The fundamental assumption behind any EEG–fMRI integration is that the signals of both modalities are (at least partly) produced by the same neural sources. However, experiments with separate EEG and fMRI recording may violate this assumption as different circumstances regarding stimulation, habituation, or emotion may involve different neural activities. Even with simultaneous recording, differences in the physiological nature of EEG (electrical activity from neurons) and fMRI signal (hemodynamic response) could make one modality blind to signals detected by the other.
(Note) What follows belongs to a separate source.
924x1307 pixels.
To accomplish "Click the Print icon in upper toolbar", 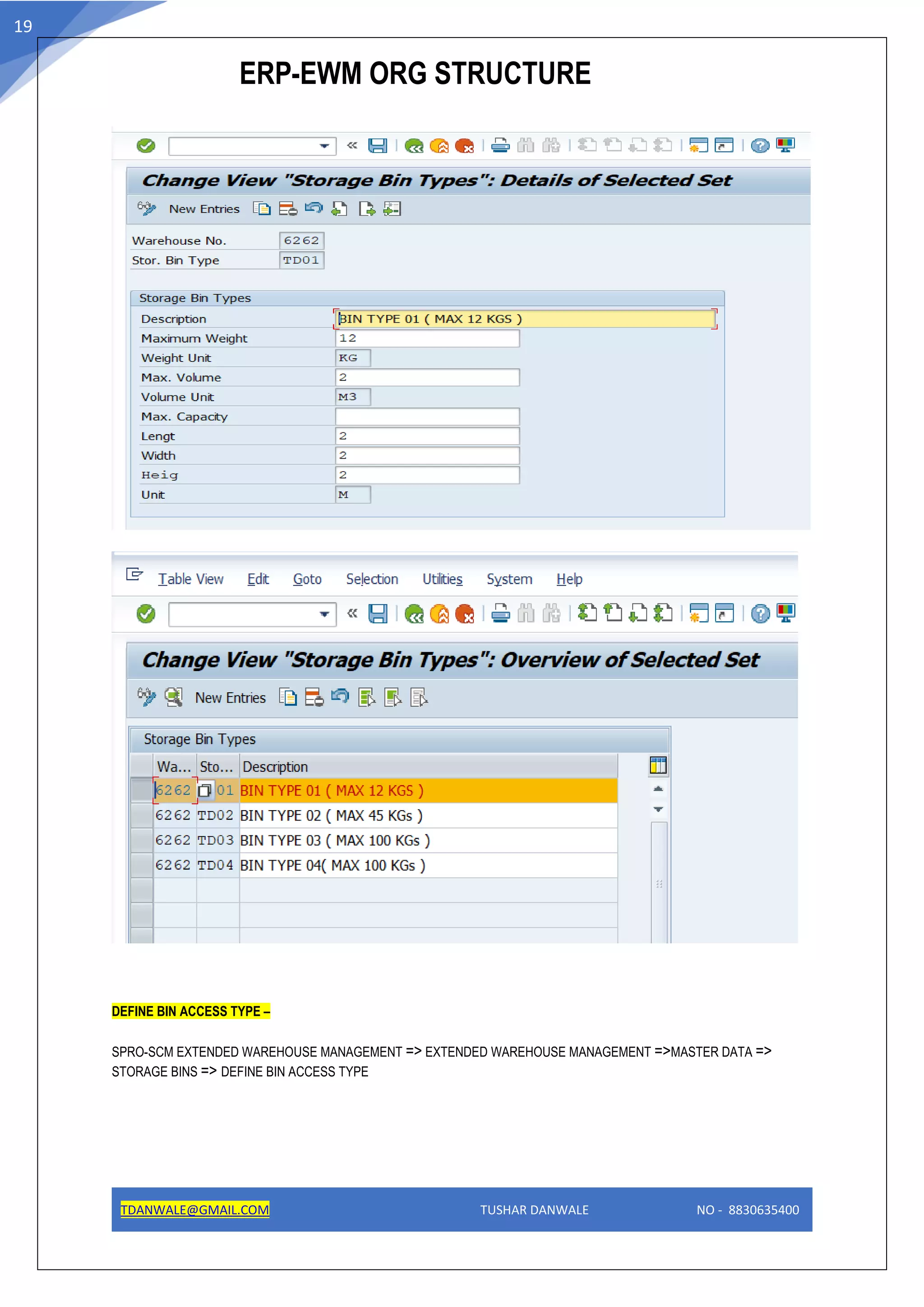I will pos(500,146).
These different signals may also arise from physically separate locations in the brain [57]. Other confounds include the possibility that nonelectrical, energy-consuming physiological processes (e.g., neurotransmitter synthesis) may produce BOLD signal changes invisible to EEG [58], or that transient electrical activity may produce EEG signals invisible to fMRI [59]. These and other issues surrounding the integration of fMRI and EEG data are explored in detail Chapter 12.

9 Summary

Functional magnetic resonance imaging is widely used for noninvasively mapping brain activity. The methods and applications of fMRI continue to expand rapidly as new approaches such as measuring functional connectivity in brain networks, tracking information flow in the brain, and integration with EEG and other neuroimaging techniques become widespread. This chapter has introduced the principles of magnetic resonance imaging and functional MRI, examined the biophysical basis of the fMRI signal, and given an overview of fMRI experiment design and data analysis. The interested reader is invited to browse the literature for numerous examples of fMRI applied to fields as diverse as psychology, art, music, economics, medicine, and more.